ASSIGNED TASK - All the data should be printed again exactly as written.

RAW DATA -
+--
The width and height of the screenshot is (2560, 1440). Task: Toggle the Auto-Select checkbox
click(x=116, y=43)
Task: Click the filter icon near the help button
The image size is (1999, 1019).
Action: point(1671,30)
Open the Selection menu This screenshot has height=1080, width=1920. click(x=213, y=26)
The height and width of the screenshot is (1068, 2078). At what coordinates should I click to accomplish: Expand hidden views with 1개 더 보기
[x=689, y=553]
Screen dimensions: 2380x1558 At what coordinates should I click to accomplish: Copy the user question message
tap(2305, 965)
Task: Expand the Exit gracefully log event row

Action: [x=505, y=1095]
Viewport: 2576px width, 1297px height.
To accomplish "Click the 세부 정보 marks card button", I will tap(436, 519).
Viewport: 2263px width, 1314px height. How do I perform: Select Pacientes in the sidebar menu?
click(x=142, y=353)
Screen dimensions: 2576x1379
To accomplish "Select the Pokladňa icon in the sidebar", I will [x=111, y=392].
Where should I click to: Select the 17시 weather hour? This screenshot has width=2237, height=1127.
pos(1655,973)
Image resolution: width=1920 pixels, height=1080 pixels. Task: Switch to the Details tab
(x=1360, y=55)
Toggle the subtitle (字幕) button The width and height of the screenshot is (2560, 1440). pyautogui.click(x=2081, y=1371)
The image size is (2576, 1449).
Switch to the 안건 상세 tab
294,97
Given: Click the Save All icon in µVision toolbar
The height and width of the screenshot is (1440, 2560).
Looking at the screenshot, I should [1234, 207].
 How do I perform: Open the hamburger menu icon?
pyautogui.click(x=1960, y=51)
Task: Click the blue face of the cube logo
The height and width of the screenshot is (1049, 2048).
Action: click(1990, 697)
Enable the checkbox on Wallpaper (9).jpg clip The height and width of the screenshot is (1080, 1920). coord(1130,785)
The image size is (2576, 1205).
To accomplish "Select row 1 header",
+--
SOLUTION -
The width and height of the screenshot is (2560, 1440). Task: Toggle the Auto-Select checkbox
click(x=116, y=43)
Task: Click the filter icon near the help button
The image size is (1999, 1019).
Action: point(1671,30)
Open the Selection menu This screenshot has height=1080, width=1920. click(x=213, y=26)
The height and width of the screenshot is (1068, 2078). At what coordinates should I click to accomplish: Expand hidden views with 1개 더 보기
[x=689, y=553]
Screen dimensions: 2380x1558 At what coordinates should I click to accomplish: Copy the user question message
tap(2305, 965)
Task: Expand the Exit gracefully log event row

Action: [x=505, y=1095]
Viewport: 2576px width, 1297px height.
To accomplish "Click the 세부 정보 marks card button", I will tap(436, 519).
Viewport: 2263px width, 1314px height. How do I perform: Select Pacientes in the sidebar menu?
click(x=142, y=353)
Screen dimensions: 2576x1379
To accomplish "Select the Pokladňa icon in the sidebar", I will [x=111, y=392].
Where should I click to: Select the 17시 weather hour? This screenshot has width=2237, height=1127.
pos(1655,973)
Image resolution: width=1920 pixels, height=1080 pixels. Task: Switch to the Details tab
(x=1360, y=55)
Toggle the subtitle (字幕) button The width and height of the screenshot is (2560, 1440). pyautogui.click(x=2081, y=1371)
The image size is (2576, 1449).
Switch to the 안건 상세 tab
294,97
Given: Click the Save All icon in µVision toolbar
The height and width of the screenshot is (1440, 2560).
Looking at the screenshot, I should [1234, 207].
 How do I perform: Open the hamburger menu icon?
pyautogui.click(x=1960, y=51)
Task: Click the blue face of the cube logo
The height and width of the screenshot is (1049, 2048).
Action: click(1990, 697)
Enable the checkbox on Wallpaper (9).jpg clip The height and width of the screenshot is (1080, 1920). coord(1130,785)
The image size is (2576, 1205).
To accomplish "Select row 1 header",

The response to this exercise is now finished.